# The task
Below are some entries; write out each one of them exactly.

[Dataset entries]

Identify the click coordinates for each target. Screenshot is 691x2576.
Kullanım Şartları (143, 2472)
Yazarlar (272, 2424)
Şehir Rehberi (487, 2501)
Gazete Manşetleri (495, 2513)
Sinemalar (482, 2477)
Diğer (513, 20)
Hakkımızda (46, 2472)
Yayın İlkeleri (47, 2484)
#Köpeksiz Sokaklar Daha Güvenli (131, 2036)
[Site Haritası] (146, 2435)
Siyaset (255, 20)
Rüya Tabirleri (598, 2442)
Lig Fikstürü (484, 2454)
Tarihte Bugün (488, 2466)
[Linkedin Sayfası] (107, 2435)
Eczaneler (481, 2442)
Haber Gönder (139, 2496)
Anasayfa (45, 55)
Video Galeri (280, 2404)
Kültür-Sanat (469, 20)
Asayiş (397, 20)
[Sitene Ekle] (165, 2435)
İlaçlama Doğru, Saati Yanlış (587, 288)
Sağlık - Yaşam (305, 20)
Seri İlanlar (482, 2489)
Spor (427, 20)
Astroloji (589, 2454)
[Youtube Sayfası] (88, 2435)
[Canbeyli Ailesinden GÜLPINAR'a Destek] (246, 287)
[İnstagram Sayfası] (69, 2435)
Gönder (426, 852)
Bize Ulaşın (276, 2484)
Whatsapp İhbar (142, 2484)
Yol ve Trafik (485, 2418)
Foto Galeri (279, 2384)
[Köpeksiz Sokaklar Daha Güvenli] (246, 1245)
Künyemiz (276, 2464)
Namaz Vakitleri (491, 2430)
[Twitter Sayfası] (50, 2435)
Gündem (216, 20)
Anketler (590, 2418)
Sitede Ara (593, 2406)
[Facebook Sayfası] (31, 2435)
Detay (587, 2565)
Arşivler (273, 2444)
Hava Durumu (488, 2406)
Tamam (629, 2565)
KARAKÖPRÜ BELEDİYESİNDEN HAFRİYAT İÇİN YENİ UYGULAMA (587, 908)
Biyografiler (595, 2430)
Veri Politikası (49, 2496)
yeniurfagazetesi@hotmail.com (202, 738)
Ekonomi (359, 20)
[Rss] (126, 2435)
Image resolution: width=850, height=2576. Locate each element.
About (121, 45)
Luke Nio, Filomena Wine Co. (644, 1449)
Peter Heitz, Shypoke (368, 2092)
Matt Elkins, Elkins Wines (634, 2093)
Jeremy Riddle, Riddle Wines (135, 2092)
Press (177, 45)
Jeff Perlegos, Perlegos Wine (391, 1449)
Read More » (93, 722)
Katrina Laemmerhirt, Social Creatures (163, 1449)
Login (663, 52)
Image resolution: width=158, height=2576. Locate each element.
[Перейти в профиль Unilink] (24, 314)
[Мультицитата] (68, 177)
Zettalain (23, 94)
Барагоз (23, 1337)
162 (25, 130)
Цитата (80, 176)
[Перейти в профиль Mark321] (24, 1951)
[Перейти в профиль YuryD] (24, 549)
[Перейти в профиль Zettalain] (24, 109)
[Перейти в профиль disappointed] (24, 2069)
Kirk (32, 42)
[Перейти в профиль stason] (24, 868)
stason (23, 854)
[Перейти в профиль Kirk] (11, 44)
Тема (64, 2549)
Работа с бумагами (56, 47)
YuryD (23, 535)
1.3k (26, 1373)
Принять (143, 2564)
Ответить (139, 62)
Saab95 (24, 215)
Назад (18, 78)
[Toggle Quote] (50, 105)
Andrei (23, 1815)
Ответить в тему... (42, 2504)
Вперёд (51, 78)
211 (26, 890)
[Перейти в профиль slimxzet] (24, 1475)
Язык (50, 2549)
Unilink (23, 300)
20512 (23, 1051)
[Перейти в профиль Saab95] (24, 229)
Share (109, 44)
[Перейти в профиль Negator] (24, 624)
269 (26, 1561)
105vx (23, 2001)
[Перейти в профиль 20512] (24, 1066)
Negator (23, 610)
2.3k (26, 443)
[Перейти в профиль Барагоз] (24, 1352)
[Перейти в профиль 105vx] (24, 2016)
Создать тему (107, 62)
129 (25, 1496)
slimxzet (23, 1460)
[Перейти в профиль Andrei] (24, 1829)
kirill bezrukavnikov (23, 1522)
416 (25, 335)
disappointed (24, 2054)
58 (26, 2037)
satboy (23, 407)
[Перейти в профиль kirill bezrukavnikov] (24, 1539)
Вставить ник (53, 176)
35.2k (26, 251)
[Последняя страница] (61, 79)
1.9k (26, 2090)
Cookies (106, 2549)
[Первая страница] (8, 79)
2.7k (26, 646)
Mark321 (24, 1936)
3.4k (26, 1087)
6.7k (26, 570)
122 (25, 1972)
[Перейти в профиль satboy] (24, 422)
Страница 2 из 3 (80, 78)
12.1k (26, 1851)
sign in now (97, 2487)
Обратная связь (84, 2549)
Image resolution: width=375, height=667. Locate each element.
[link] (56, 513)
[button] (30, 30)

# Solution to this exercise
Identify the click coordinates for each target. Screenshot is 691x2576.
Kullanım Şartları (143, 2472)
Yazarlar (272, 2424)
Şehir Rehberi (487, 2501)
Gazete Manşetleri (495, 2513)
Sinemalar (482, 2477)
Diğer (513, 20)
Hakkımızda (46, 2472)
Yayın İlkeleri (47, 2484)
#Köpeksiz Sokaklar Daha Güvenli (131, 2036)
[Site Haritası] (146, 2435)
Siyaset (255, 20)
Rüya Tabirleri (598, 2442)
Lig Fikstürü (484, 2454)
Tarihte Bugün (488, 2466)
[Linkedin Sayfası] (107, 2435)
Eczaneler (481, 2442)
Haber Gönder (139, 2496)
Anasayfa (45, 55)
Video Galeri (280, 2404)
Kültür-Sanat (469, 20)
Asayiş (397, 20)
[Sitene Ekle] (165, 2435)
İlaçlama Doğru, Saati Yanlış (587, 288)
Sağlık - Yaşam (305, 20)
Seri İlanlar (482, 2489)
Spor (427, 20)
Astroloji (589, 2454)
[Youtube Sayfası] (88, 2435)
[Canbeyli Ailesinden GÜLPINAR'a Destek] (246, 287)
[İnstagram Sayfası] (69, 2435)
Gönder (426, 852)
Bize Ulaşın (276, 2484)
Whatsapp İhbar (142, 2484)
Yol ve Trafik (485, 2418)
Foto Galeri (279, 2384)
[Köpeksiz Sokaklar Daha Güvenli] (246, 1245)
Künyemiz (276, 2464)
Namaz Vakitleri (491, 2430)
[Twitter Sayfası] (50, 2435)
Gündem (216, 20)
Anketler (590, 2418)
Sitede Ara (593, 2406)
[Facebook Sayfası] (31, 2435)
Detay (587, 2565)
Arşivler (273, 2444)
Hava Durumu (488, 2406)
Tamam (629, 2565)
KARAKÖPRÜ BELEDİYESİNDEN HAFRİYAT İÇİN YENİ UYGULAMA (587, 908)
Biyografiler (595, 2430)
Veri Politikası (49, 2496)
yeniurfagazetesi@hotmail.com (202, 738)
Ekonomi (359, 20)
[Rss] (126, 2435)
Image resolution: width=850, height=2576. Locate each element.
About (121, 45)
Luke Nio, Filomena Wine Co. (644, 1449)
Peter Heitz, Shypoke (368, 2092)
Matt Elkins, Elkins Wines (634, 2093)
Jeremy Riddle, Riddle Wines (135, 2092)
Press (177, 45)
Jeff Perlegos, Perlegos Wine (391, 1449)
Read More » (93, 722)
Katrina Laemmerhirt, Social Creatures (163, 1449)
Login (663, 52)
Image resolution: width=158, height=2576. Locate each element.
[Перейти в профиль Unilink] (24, 314)
[Мультицитата] (68, 177)
Zettalain (23, 94)
Барагоз (23, 1337)
162 (25, 130)
Цитата (80, 176)
[Перейти в профиль Mark321] (24, 1951)
[Перейти в профиль YuryD] (24, 549)
[Перейти в профиль Zettalain] (24, 109)
[Перейти в профиль disappointed] (24, 2069)
Kirk (32, 42)
[Перейти в профиль stason] (24, 868)
stason (23, 854)
[Перейти в профиль Kirk] (11, 44)
Тема (64, 2549)
Работа с бумагами (56, 47)
YuryD (23, 535)
1.3k (26, 1373)
Принять (143, 2564)
Ответить (139, 62)
Saab95 (24, 215)
Назад (18, 78)
[Toggle Quote] (50, 105)
Andrei (23, 1815)
Ответить в тему... (42, 2504)
Вперёд (51, 78)
211 (26, 890)
[Перейти в профиль slimxzet] (24, 1475)
Язык (50, 2549)
Unilink (23, 300)
20512 (23, 1051)
[Перейти в профиль Saab95] (24, 229)
Share (109, 44)
[Перейти в профиль Negator] (24, 624)
269 (26, 1561)
105vx (23, 2001)
[Перейти в профиль 20512] (24, 1066)
Negator (23, 610)
2.3k (26, 443)
[Перейти в профиль Барагоз] (24, 1352)
[Перейти в профиль 105vx] (24, 2016)
Создать тему (107, 62)
129 (25, 1496)
slimxzet (23, 1460)
[Перейти в профиль Andrei] (24, 1829)
kirill bezrukavnikov (23, 1522)
416 (25, 335)
disappointed (24, 2054)
58 (26, 2037)
satboy (23, 407)
[Перейти в профиль kirill bezrukavnikov] (24, 1539)
Вставить ник (53, 176)
35.2k (26, 251)
[Последняя страница] (61, 79)
1.9k (26, 2090)
Cookies (106, 2549)
[Первая страница] (8, 79)
2.7k (26, 646)
Mark321 (24, 1936)
3.4k (26, 1087)
6.7k (26, 570)
122 (25, 1972)
[Перейти в профиль satboy] (24, 422)
Страница 2 из 3 (80, 78)
12.1k (26, 1851)
sign in now (97, 2487)
Обратная связь (84, 2549)
Image resolution: width=375, height=667. Locate each element.
[link] (56, 513)
[button] (30, 30)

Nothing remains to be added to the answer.